But the rule of these natural elites and intellectuals, writes institute scholar Hans-Hermann Hoppe, is being ruined by statist meddling such as "affirmative action and forced integration," which he said is "responsible for the almost complete destruction of private property rights, and the erosion of freedom of contract, association, and disassociation."

A key player in the institute for years was the late Murray Rothbard, who worked with Rockwell closely and co-edited a journal with him. The institute's Web site includes a cybershrine to Rothbard, a man who complained that the "Officially Oppressed" of American society (read, blacks, women and so on) were a "parasitic burden," forcing their "hapless Oppressors" to provide "an endless flow of benefits."

"The call of 'equality,'" he wrote, "is a siren song that can only mean the destruction of all that we cherish as being human." Rothbard blamed much of what he disliked on meddling women. In the mid-1800s, a "legion of Yankee women" who were "not fettered by the responsibilities" of household work "imposed" voting rights for women on the nation. Later, Jewish women, after raising funds from "top Jewish financiers," agitated for child labor laws, Rothbard adds with evident disgust. The "dominant tradition" of all these activist women, he suggests, is lesbianism.

Institute scholars also have promoted anti-immigrant views, positively reviewing Peter Brimelow's Alien Nation.

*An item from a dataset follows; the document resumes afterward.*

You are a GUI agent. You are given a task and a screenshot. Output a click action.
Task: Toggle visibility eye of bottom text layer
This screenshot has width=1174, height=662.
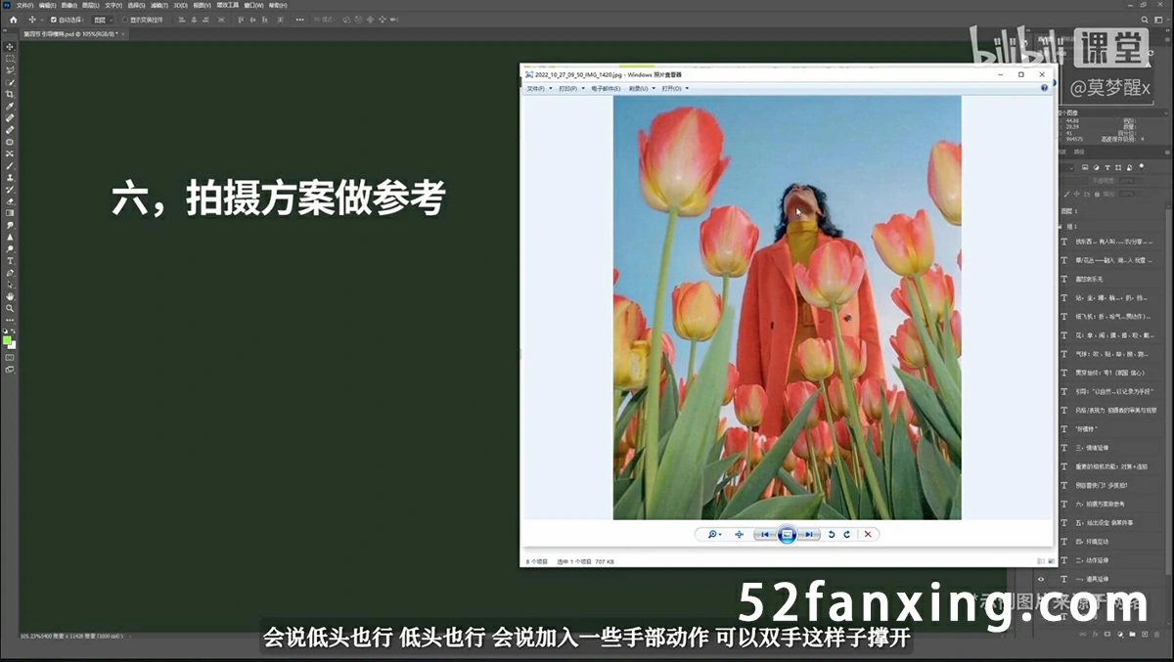[1041, 579]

I have not read the works from which the Rothbard quotes are taken, so I don't know if they've been taken out of context, but I have read elsewhere statements from Rothbard that the SPLC would agree with. Hans-Herman Hoppe, ever the divisive figure among libertarians, apparently accounts for most of the SPLC's concern. Also scrutinized is the anti-Lincoln sentiment readers of will be intimately familiar with.

Is this characterization unfair? They can certainly be politically incorrect, and Hoppe has taken a lot of flak even from other libertarians for some of his views, but I think the SPLC is being a little paranoid.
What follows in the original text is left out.